Quartzsite, AZ on the Ca-AZ border is a biggie also. http://www.desertusa.com/cities/az/quartzsite.html
Cool stuff! If you're ever on the East Coast in south GA or north FL, look me up. You might enjoy this fossil walk I did, less than a mile from my house. I do that periodically. Sometimes it's a refreshing change of pace from metal detecting. If I ever owned a brick-and-mortar shop, the inventory would only be about 60-70% coins, I think. I'd bill it as a "coins & curiosities" shop rather than just a coin shop. There would be mostly coins, of course, but gems, minerals, fossils, ancient artifacts, small antiques and art, old postcards, prints, and books, and just cool curiosities in general.
What the heck IS that!?! Yikes! But if that's a fossil, how did all the delicate appendages survive intact? No way you could remove something like that from any matrix I'm familiar with, without breaking off legs and spines and stuff, surely?
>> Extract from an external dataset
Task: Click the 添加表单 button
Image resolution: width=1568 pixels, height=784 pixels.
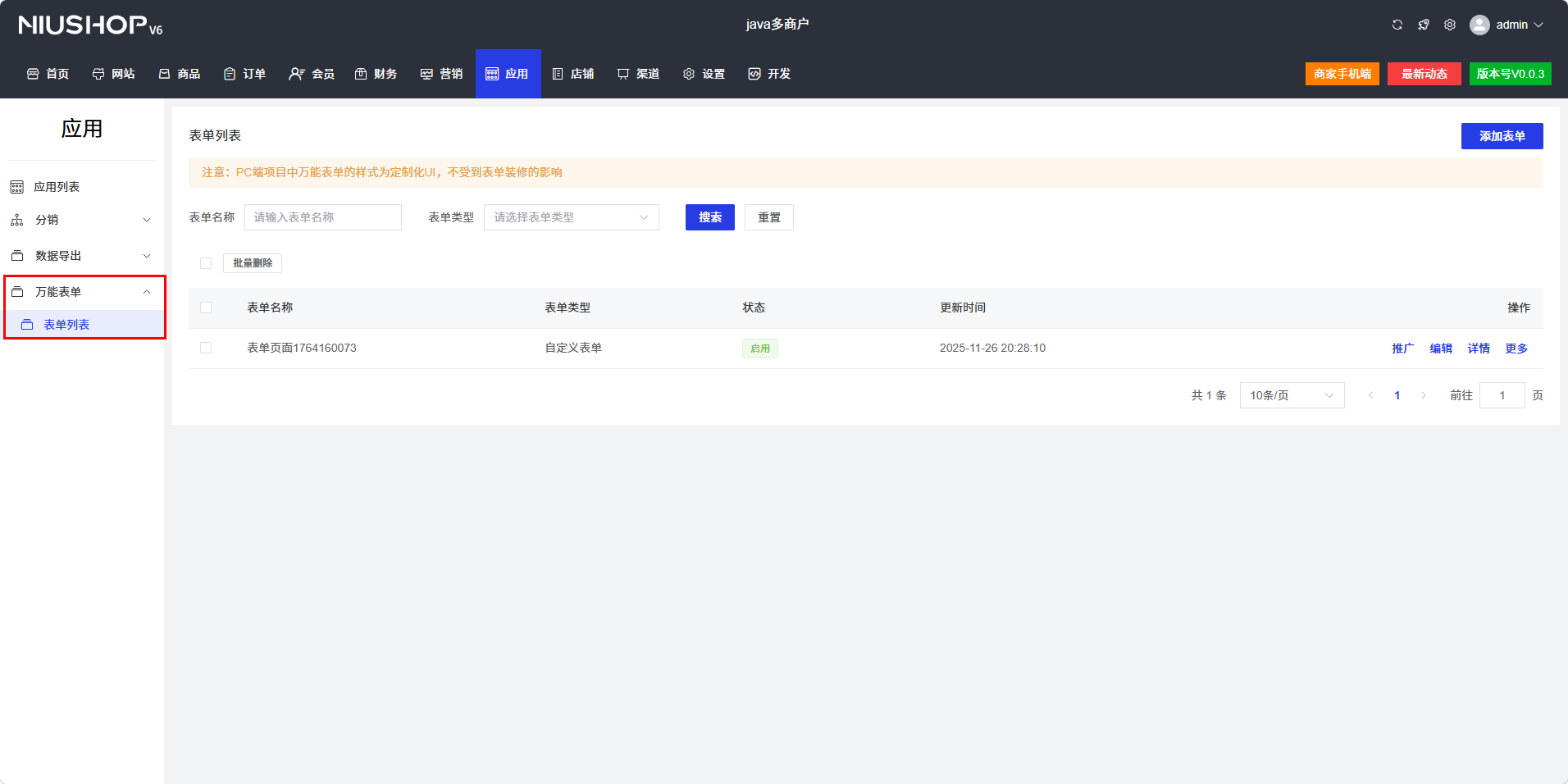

Cool lookin' beastie! (More than a little creepy, too, but creepy can be good...)
check out Fossilera. Many specimens have long thin appendages, genal-spines, etc. The photo below shows (I think) how segments are "attached". The bug came ingeniously packed to protect the spines and, of course, I broke the front right one about half way by moving it carelessly. It's still one of my favorites.